Schema package for oncology extraction from cancer clinical documents.

## Structure

```text
📁 oncoschema
├── examples/            # Training examples showing document input and structured output
├── schema.py            # Pydantic model for specifying expected output structure
├── prompt_builder.py    # Prompt builder for data generation and inference
├── prompt_datagen.txt   # Prompt template with example (for training data generation)
├── prompt_main.txt      # Prompt template without example (for inference/deployment)
└── py.typed             # Type checking marker
```

## Usage

```python
from oncoschema.prompt_builder import PromptBuilder

# Initialize builder
builder = PromptBuilder()

# Build data generation prompt (with example)
datagen_prompt = builder.build_datagen_prompt()

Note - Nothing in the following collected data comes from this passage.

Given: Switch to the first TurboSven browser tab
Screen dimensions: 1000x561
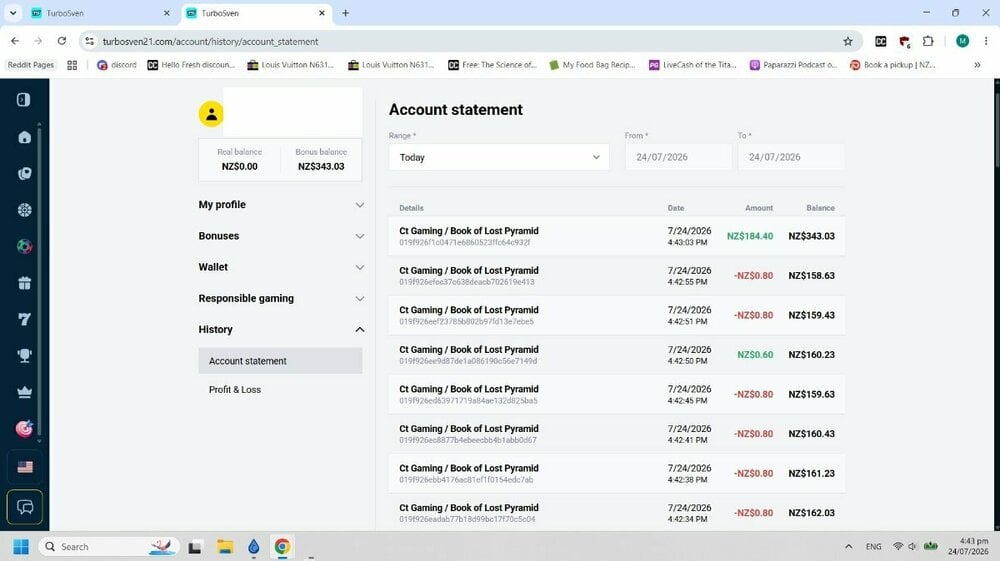Looking at the screenshot, I should click(x=100, y=13).
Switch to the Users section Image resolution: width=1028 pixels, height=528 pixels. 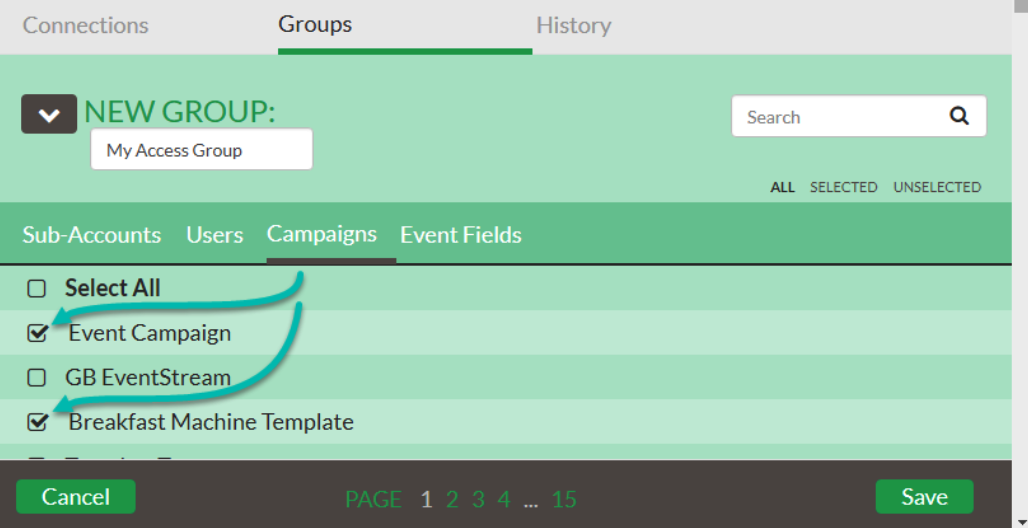pos(214,235)

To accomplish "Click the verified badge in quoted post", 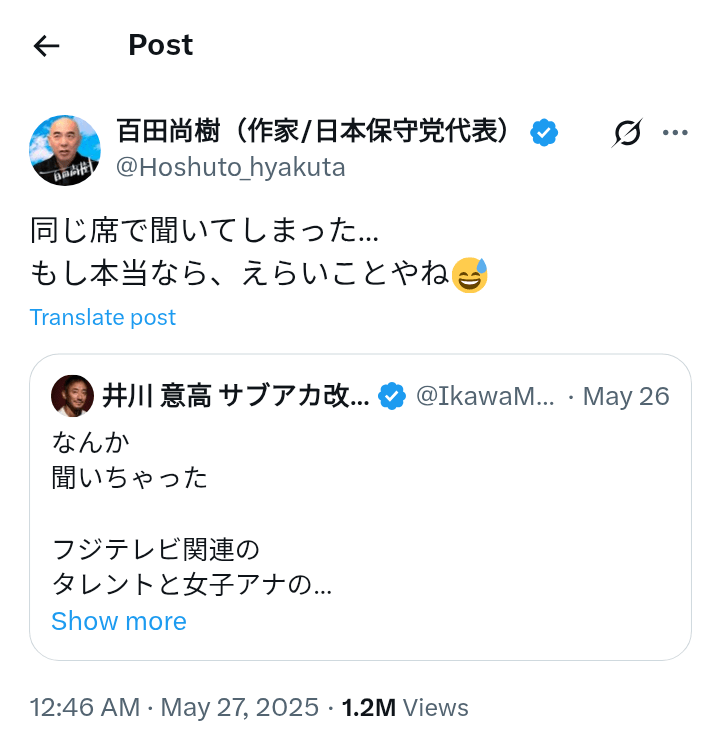I will (392, 396).
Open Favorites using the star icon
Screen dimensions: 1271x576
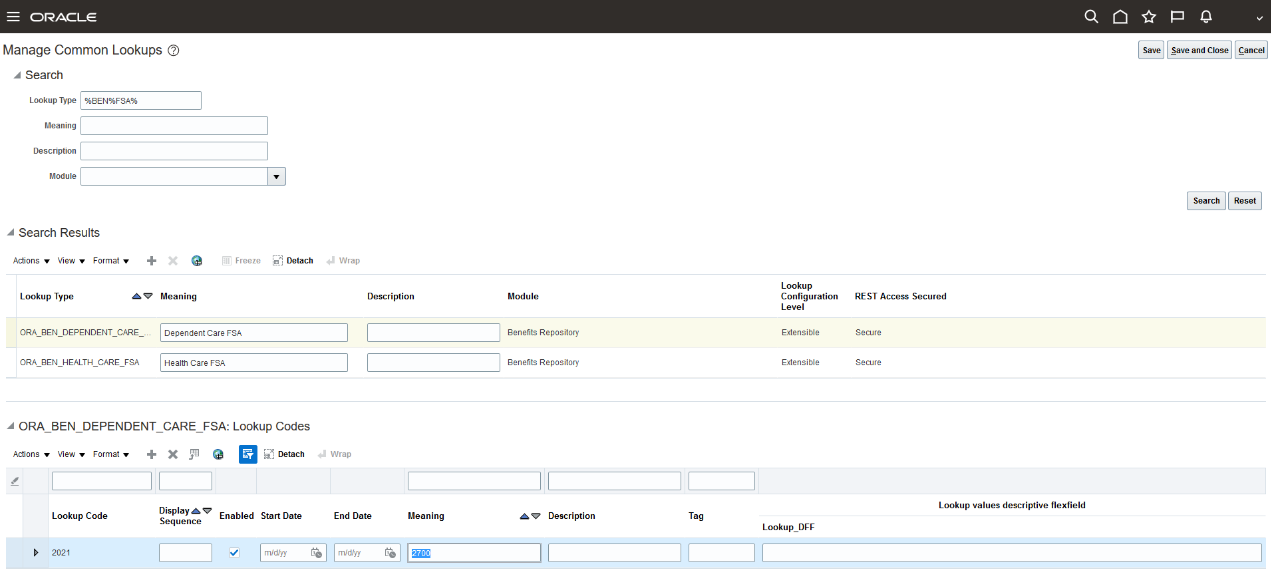[x=1149, y=17]
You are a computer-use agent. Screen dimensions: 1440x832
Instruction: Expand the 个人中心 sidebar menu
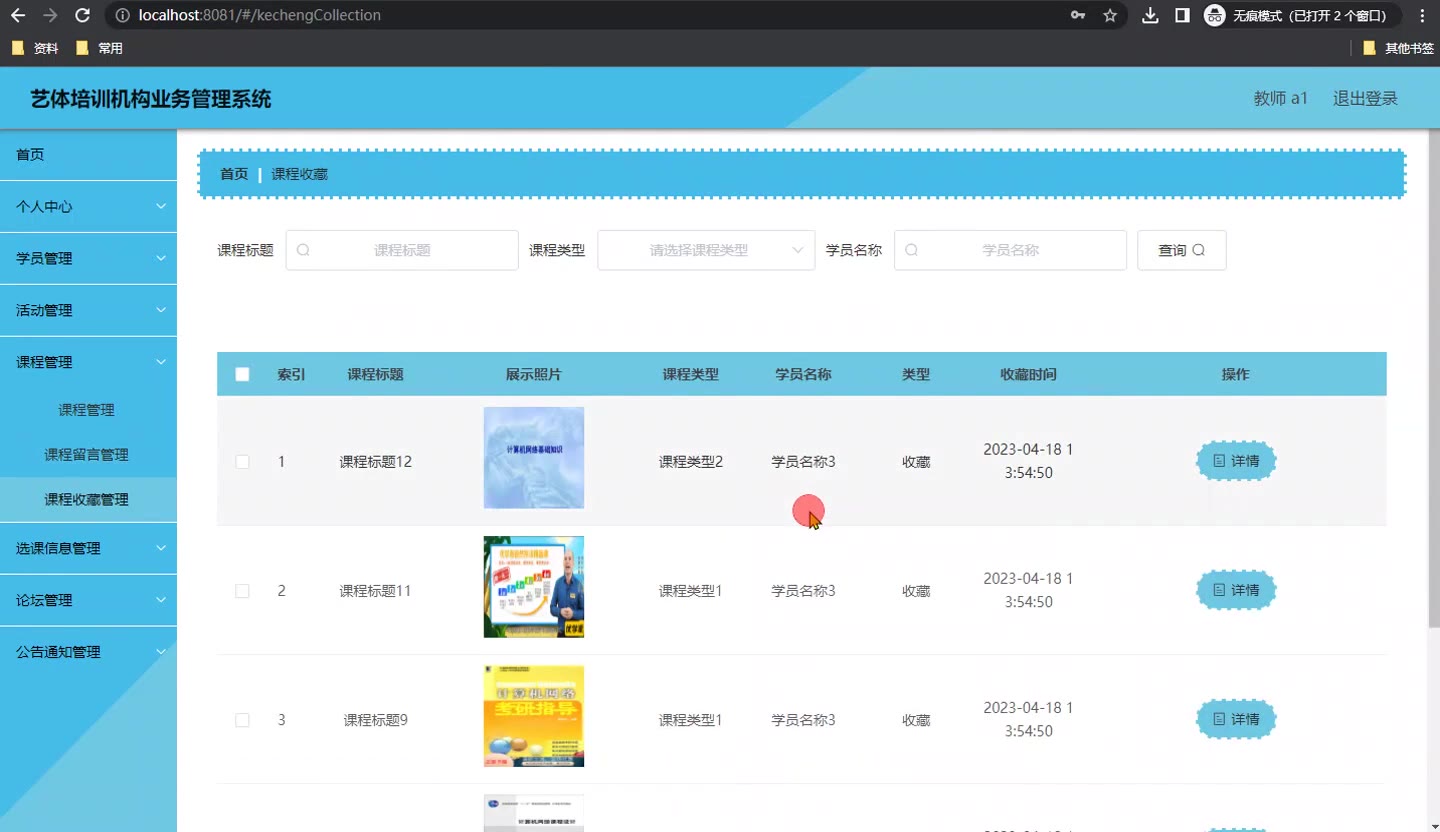coord(88,207)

# Build main/inference prompt (without example)
main_prompt = builder.build_main_prompt()
```

## Schema

![Schema overview](https://londonaicentre.github.io/MESA-Build/schemas/oncoschema.png)

| Type | Values |
| ---- | ------ |
| TopographyType | unknown_primary, other, haematological, lung, pleura, other_respiratory, oesophagus, stomach, small_intestine, colon, rectum, pancreas, liver, gallbladder, bile_duct, other_gi, kidney, bladder, prostate, testis, other_gu, breast, cervix, uterus, ovary, other_gynae, brain, spinal_cord, other_cns, oral, hypo_oro_naso_pharynx, larynx, salivary_gland, nasal_cavity, paranasal_sinus, thyroid, adrenal_gland, other_endocrine, skin, soft_tissue, bone |
| MorphologyType | unknown_morphology, other, adenocarcinoma, squamous_cell_carcinoma, urothelial_carcinoma, renal_cell_carcinoma, hepatocellular_carcinoma, small_cell_carcinoma, non_small_cell_carcinoma, carcinoma_other, mesothelioma, melanoma, neuroendocrine, carcinoid, sarcoma_nos, gastrointestinal_stromal_tumour, osteosarcoma, chondrosarcoma, ewing_sarcoma, rhabdomyosarcoma, kaposi_sarcoma, soft_tissue_sarcoma, acute_lymphoblastic_leukaemia, acute_myeloid_leukaemia, chronic_lymphocytic_leukaemia, chronic_myeloid_leukaemia, hodgkin_lymphoma, non_hodgkin_lymphoma, multiple_myeloma, leukaemia_other, myelodysplastic, glioblastoma, astrocytoma, oligodendroglioma, meningioma, seminoma, teratoma, choriocarcinoma, wilms_tumour, retinoblastoma, hepatoblastoma |
| MSIStatus | msi_high, ms_stable |
| TMBStatus | tmb_high, tmb_low, tmb_intermediate |
| MolecularBiomarkerType | other, braf, ntrk1, ntrk2, ntrk3, ret, erbb2_her2, tp53, brca1, brca2, mlh1, msh2, msh6, pms2, palb2, rad51, egfr, alk, ros1, met, kras, nras, pik3ca, esr1_er, pgr_pr, ki_67, kit, pdgfra, fgfr1, fgfr2, fgfr3, idh1, idh2, pdl1, nf1, nf2, mgmt, npm1, flt3, bcr_abl1, jak2, bcl2, myc |
| BiomarkerStatus | altered, negative, equivocal, hypothetical |
| CancerScoreName | pathological_grade, gleason, figo, dukes, breslow, clark, binet, child_pugh, other |
| SpreadType | other, lymph_node, liver, lung, spine, other_bone, brain, other_cns, adrenal, kidney, pleura, peritoneum, skin, pancreas, spleen, ovary, testis, thyroid, stomach, bowel, bladder, prostate, breast, head_and_neck |
| TimelineEventType | had_systemic_or_radiotherapy_treatment, had_surgical_treatment_performed, experienced_toxicity_or_complication_related_to_treatment, experienced_treatment_reduction_or_stop, considered_for_clinical_trial, enrolled_to_clinical_trial, positive_treatment_response_on_assessment, evidence_of_metastatic_progression, radiology_evidence_of_disease_progression, experienced_disease_remission, experienced_disease_recurrence, patient_died |
| PatientFindingType | comorbidity_finding, social_or_family_finding, symptom_finding, physical_examination_finding, functional_finding, mental_state_finding |
| PatientFindingStatus | is_present, is_not_present, uncertain |
| FuturePlanType | planned_systemic_or_radiotherapy_treatment, planned_surgery_treatment, planned_investigation, planned_clinical_trial_involvement |

## License

This project uses a proprietary license issued by Guy's and St Thomas' NHS Foundation Trust, enabling free (non-commercial) use by NHS organisations. See LICENSE files for details.